### Data to examine

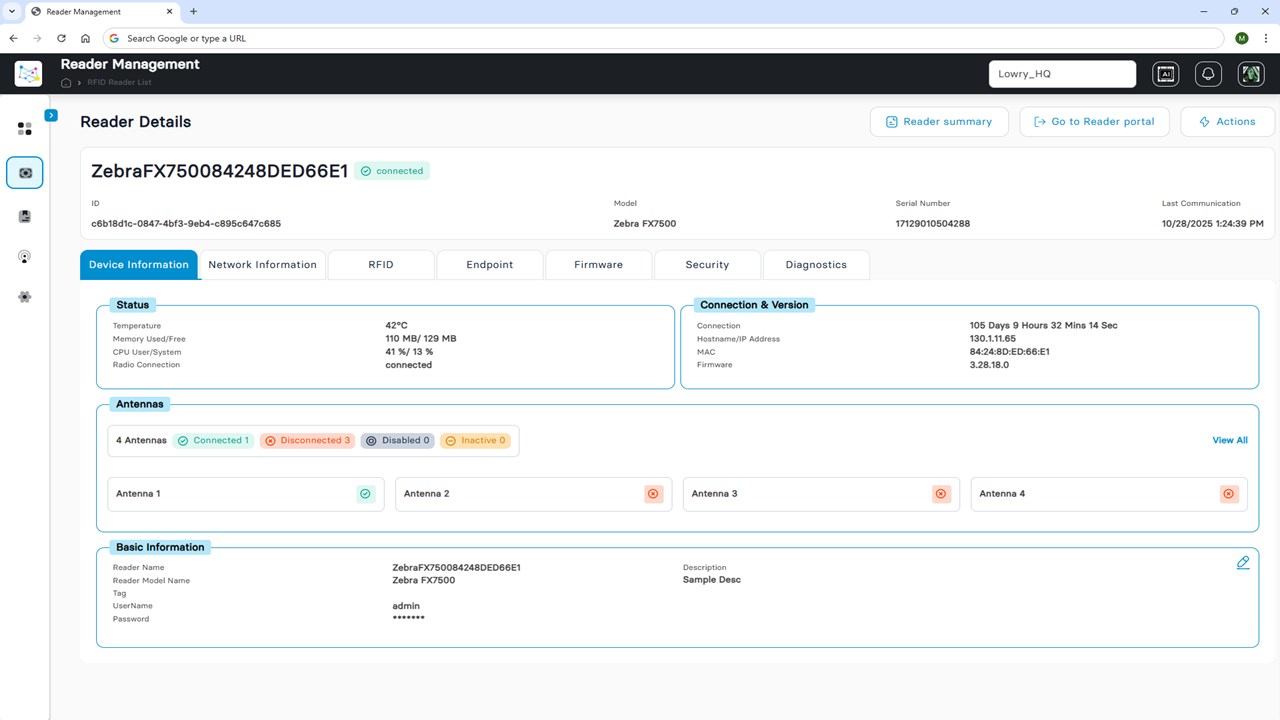Click the View All antennas link
1280x720 pixels.
[1230, 440]
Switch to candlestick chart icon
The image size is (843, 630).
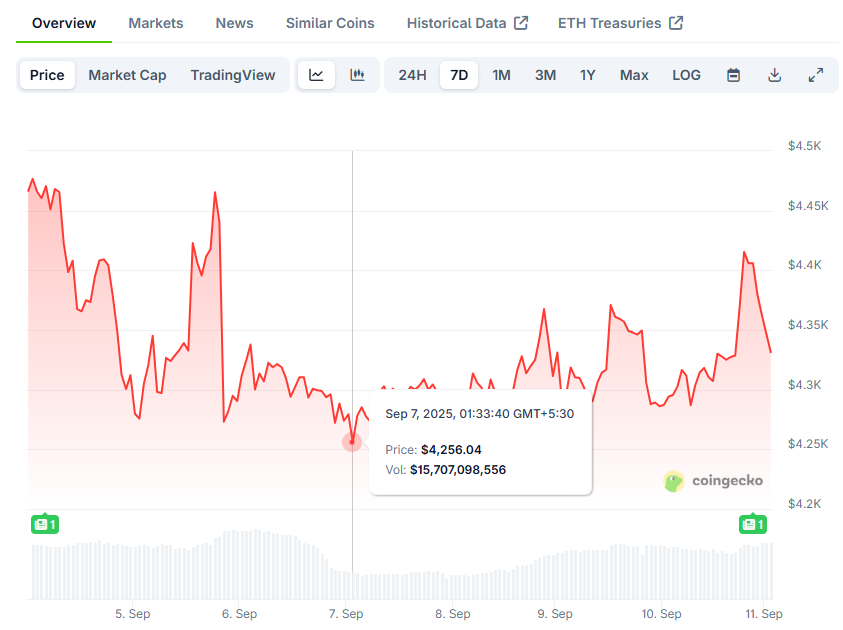(357, 75)
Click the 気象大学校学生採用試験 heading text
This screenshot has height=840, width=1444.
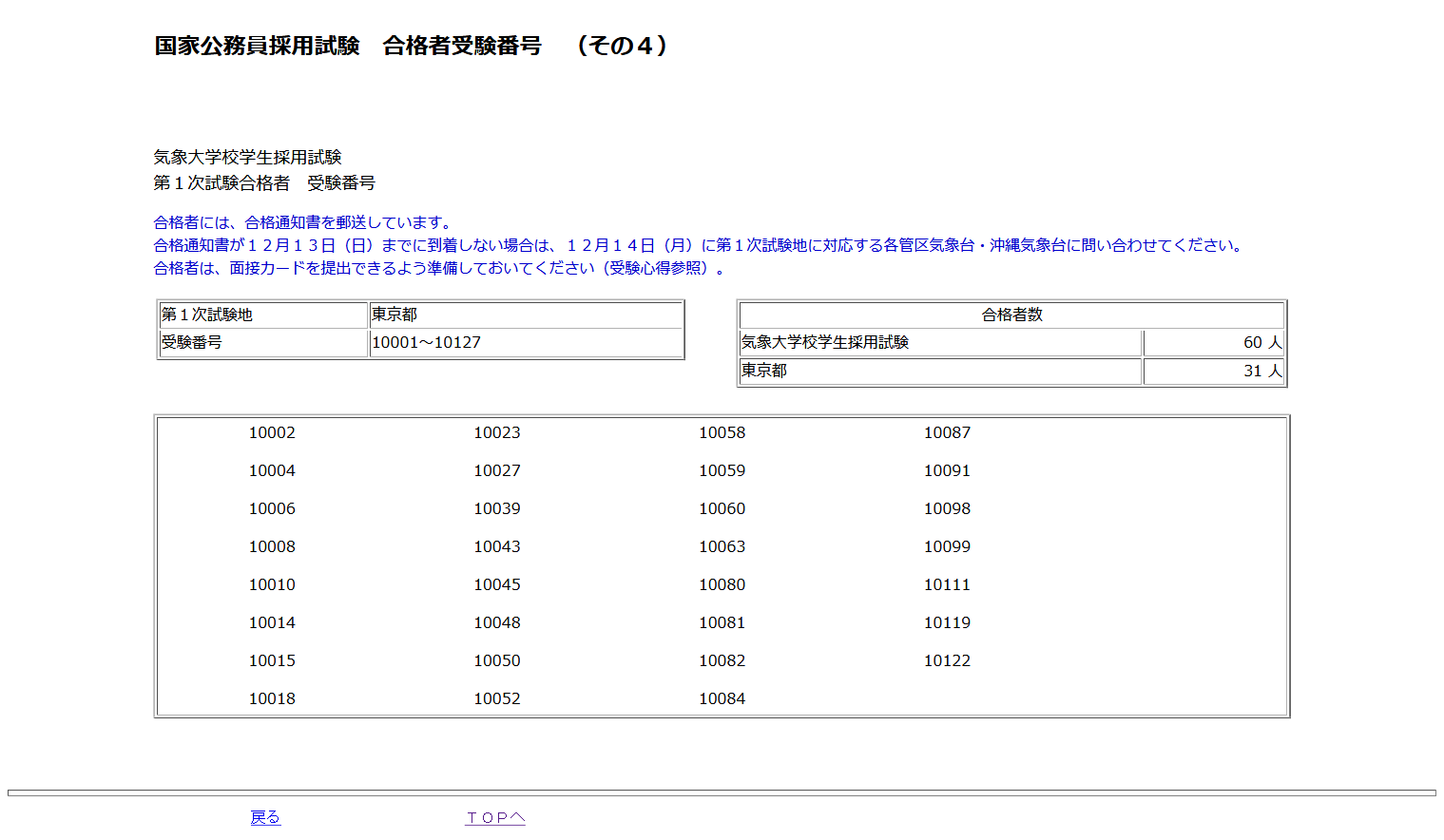[x=247, y=157]
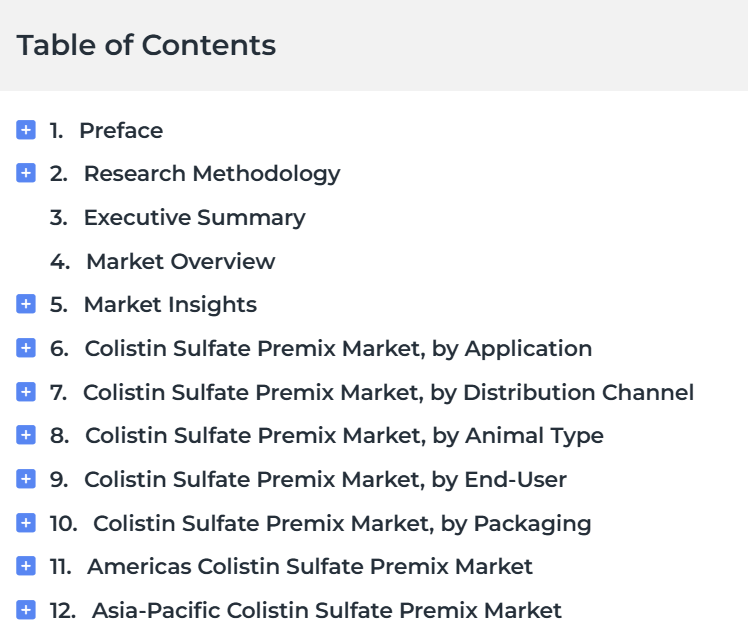Click plus icon beside by Distribution Channel
Viewport: 748px width, 622px height.
(26, 393)
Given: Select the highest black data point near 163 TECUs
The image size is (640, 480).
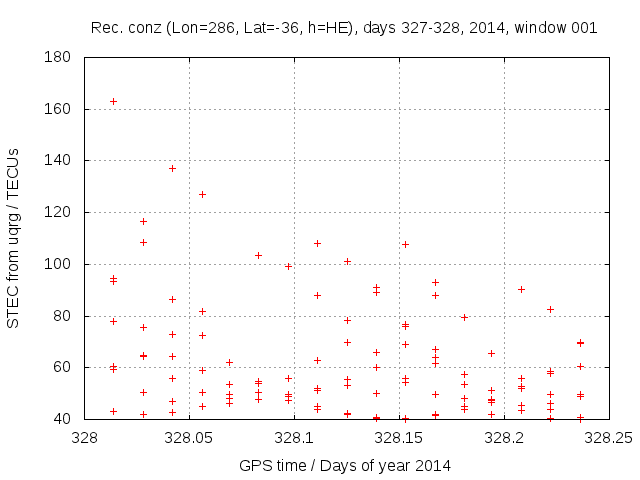Looking at the screenshot, I should tap(113, 101).
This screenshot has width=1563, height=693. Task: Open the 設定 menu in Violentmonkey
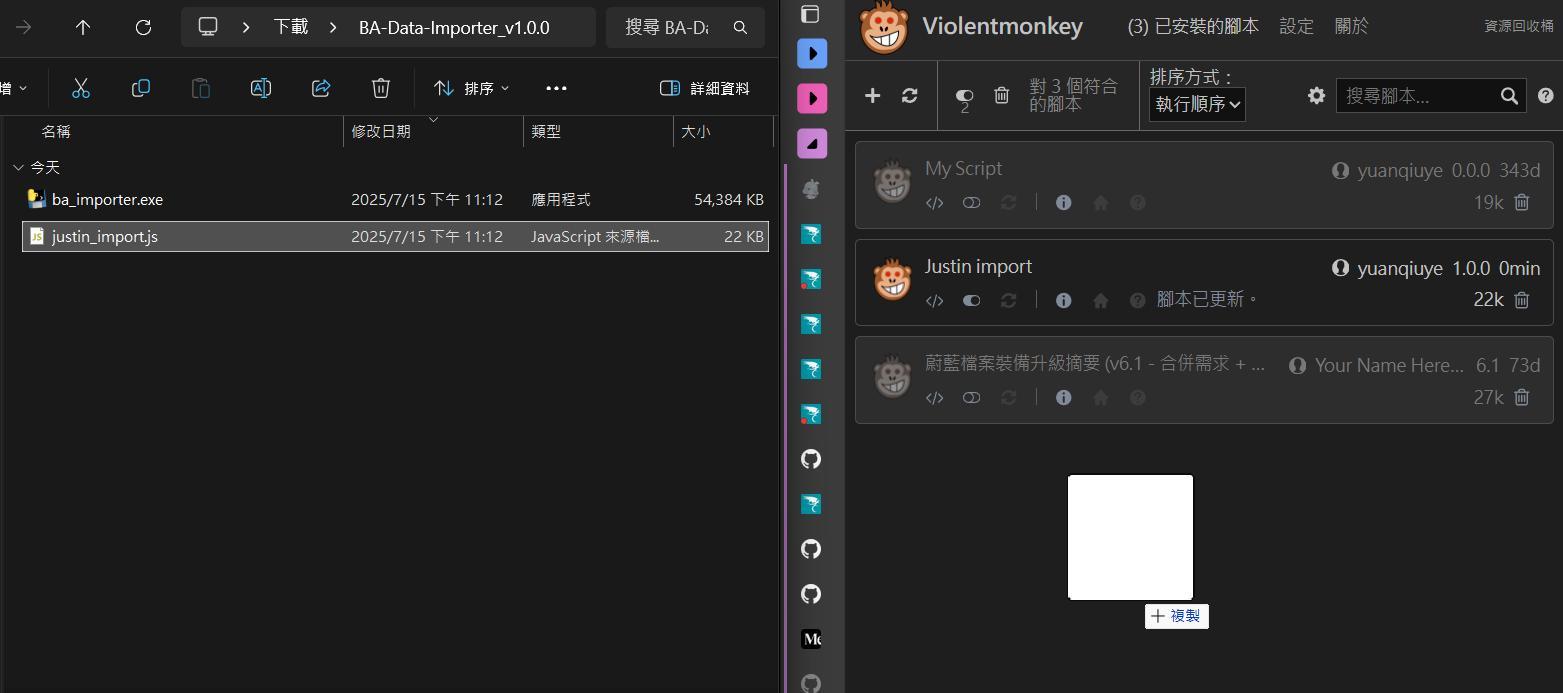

### Required work
The range to print runs from the line with "Switch to candlestick chart icon" through the last line of the entries, both included; keep it exact and skip the pictures.

### Expected answer
Switch to candlestick chart icon
The image size is (843, 630).
(357, 75)
Click the 気象大学校学生採用試験 heading text
This screenshot has height=840, width=1444.
[x=247, y=157]
Click plus icon beside by Distribution Channel
Viewport: 748px width, 622px height.
(26, 393)
Given: Select the highest black data point near 163 TECUs
The image size is (640, 480).
Looking at the screenshot, I should tap(113, 101).
This screenshot has width=1563, height=693. Task: Open the 設定 menu in Violentmonkey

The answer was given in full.